2. Check in and find a space to sleep in the main hall with the big dinosaur skeleton.
3. Eat a 3 course meal.
4. Go to a few ‘events’.
5. Wander around the galleries at your leisure.
6. Sleep.
7. Stop sleeping.
8. Have breakfast.
9. Fuck off before the next punters arrive.
Simple really and in the company of Mrs H it was all well worth while BUT (and it’s not just me) you may be interested in a more rounded review from your very level-headed and rational tour guide: me. Let’s look at numbers 1 to 9 again.

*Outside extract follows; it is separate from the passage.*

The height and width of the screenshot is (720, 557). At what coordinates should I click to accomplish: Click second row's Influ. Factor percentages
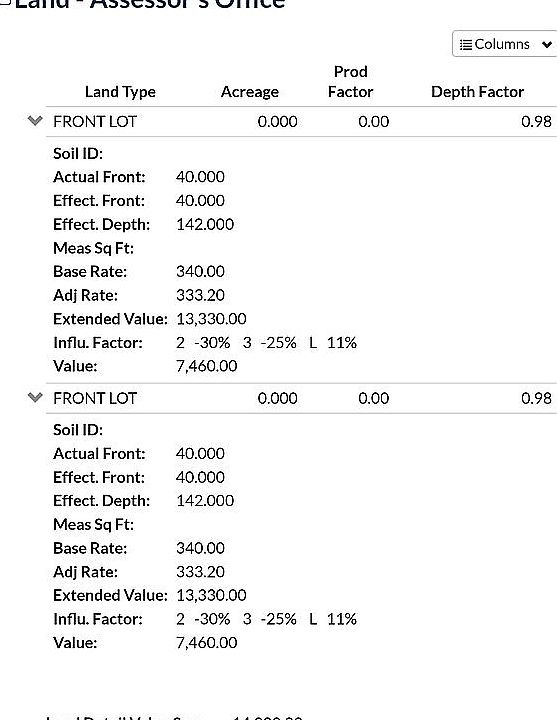(x=266, y=619)
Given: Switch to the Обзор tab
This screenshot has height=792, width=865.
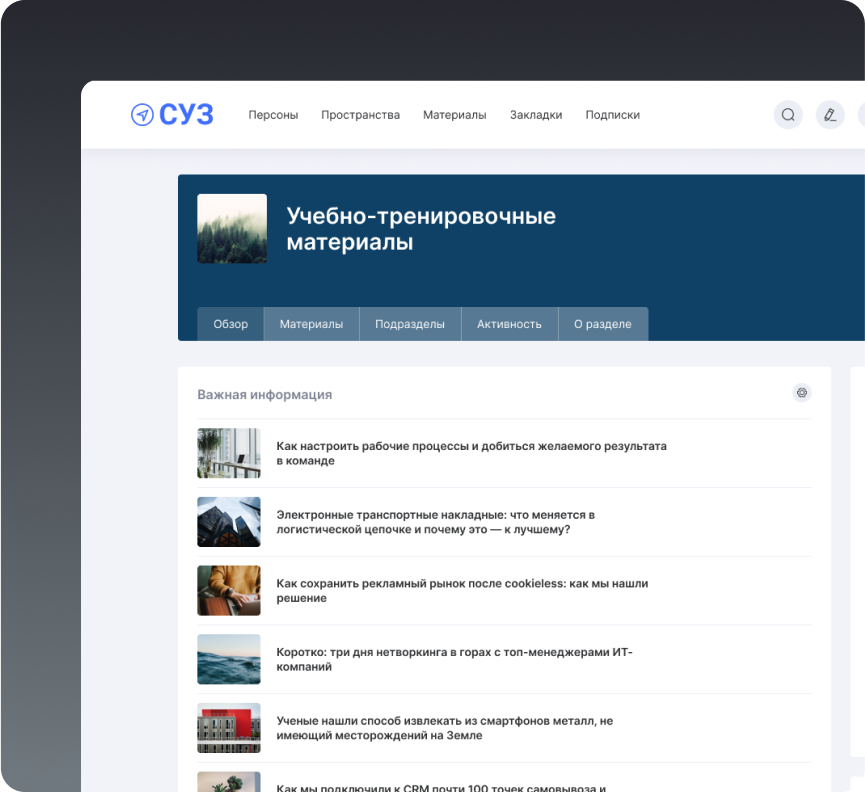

1. Good start until we popped into ‘Jane’s Bar’ near ‘Sow Ken’ station. When a small beer and a smaller G’n’T costs 14 quid you know you must look like a tourist. We were then subjected to a ‘chat’ with a lady in leather trousers who didn’t seem to realise that conversations are meant to go more than one way. She was perfectly friendly and harmless but…oh you know. Arrived outside NHM to find large queue building rapidly up into much larger queue. Worrying for a timid little vole like me.
2. As we crept in our bags were searched and then we were given wafer thin camping mats and told to find a space anywhere within the lined areas (denoted by lines of masking tape so wonky they can only have been applied by someone with appalling eyesight, using their toes). Very early on it became apparent that NHM had decided to dispense with comfort and just cram as many customers into their entry hall as was spatially and mathematically possible. Pity the last in the queue, who anxiously fumbled around looking for spaces that simply did not exist. I wasn’t in New Orleans when Hurricane Katrina hit so I have never been forced to relocate to a church hall with hundreds of others but the scene must have come close. Still, we got a drinks voucher so that’s ok and it started to make up for all the walking past twats in dinosaur onesies.
3. Our 3 course meal on big communal tables for maybe 200+ was surprisingly efficient and very, very tasty. Brownie point. Unfortunately our immediate table mates were roughly as engaging as a carrier bag full of broccoli. I’m never great at breaking ice but we did make an effort, several times, but to know avail. I suppose in the end they just couldn’t be bothered so I don’t care what their names are, where they met, what they do for a living or indeed if they’re still alive. Ta-ra.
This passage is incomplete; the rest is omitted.